Escalada do conflito entre Estados Unidos, Israel e Irã impacta mercados globais e eleva insegurança econômica

Dólar dispara a R$ 5,26 e bolsa cai 3% em meio à escalada do conflito no Oriente Médio, gerando volatilidade global e preocupação econômica.
Contexto da escalada do conflito no Oriente Médio e impacto no dólar
O dólar dispara para R$ 5,26 nesta terça-feira, 3 de março de 2026, em meio à escalada do conflito no Oriente Médio envolvendo Estados Unidos, Israel e Irã. A tensão na região gerou um movimento global de aversão ao risco financeiro, levando investidores a buscarem ativos considerados mais seguros, como a moeda americana. O Banco Central do Brasil chegou a anunciar leilões de linha para conter a volatilidade, mas cancelou as operações, evidenciando a instabilidade do momento.
Reação da bolsa brasileira e reflexos na economia doméstica
A bolsa brasileira acompanhou o pessimismo internacional, fechando o pregão com uma queda de 3,27%, o maior recuo do ano, situando-se em 183.104 pontos. Esse movimento ocorre após o recorde de fechamento acima dos 191 mil pontos no fim de fevereiro e representa o menor patamar desde o início de fevereiro. A desaceleração econômica do país, com crescimento de apenas 0,1% no quarto trimestre de 2025, reforça um cenário de incerteza que pode influenciar a política monetária e os investimentos.
Elevado impacto nos preços do petróleo e gás natural
O fechamento do Estreito de Ormuz pelo Irã, passagem estratégica para cerca de 20% do petróleo mundial, e a suspensão da produção de gás natural pelo Catar provocaram aumento expressivo dos preços dessas commodities. O barril do tipo Brent ultrapassou US$ 81, com valorização de 4%, enquanto o gás natural europeu registrou alta de 22%. Esses movimentos elevam os preços globais de energia, ampliando preocupações com inflação e potencial desaceleração econômica internacional.

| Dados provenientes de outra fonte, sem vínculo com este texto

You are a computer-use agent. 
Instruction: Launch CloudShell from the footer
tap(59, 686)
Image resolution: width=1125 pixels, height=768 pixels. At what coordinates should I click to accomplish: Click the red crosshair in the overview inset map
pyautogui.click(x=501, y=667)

Reação dos mercados globais diante da crise
O mau-humor nos mercados foi generalizado, com quedas significativas nas bolsas asiáticas — Tóquio (-3,1%) e Seul (-7,24%) —, nas europeias, que recuaram mais de 3%, e nos Estados Unidos, com Dow Jones, S&P 500 e Nasdaq apresentando perdas em torno de 1%. O índice DXY, que mede a força do dólar frente a outras moedas, subiu 0,66%, refletindo o movimento de fuga para a moeda americana em um cenário de alta volatilidade e risco geopolítico.
Perspectivas para a política monetária e crescimento brasileiro
À luz da desaceleração econômica brasileira e do cenário internacional turbulento, o Banco Central pode reduzir a taxa básica de juros, a Selic, de forma mais moderada do que o esperado, limitando o corte a 0,25 ponto percentual. Juros elevados ajudam a conter a valorização do dólar, mas prejudicam o crescimento econômico, cenário que exige equilíbrio diante das incertezas provocadas pela crise no Oriente Médio e seus efeitos sobre a inflação e o mercado financeiro.
O atual momento evidencia a interconexão dos mercados globais e a sensibilidade da economia brasileira a eventos externos, principalmente em regiões estratégicas para o fornecimento de energia. A volatilidade nos preços do petróleo e a busca por ativos seguros indicam que a instabilidade pode se prolongar, exigindo atenção constante dos agentes econômicos e políticos.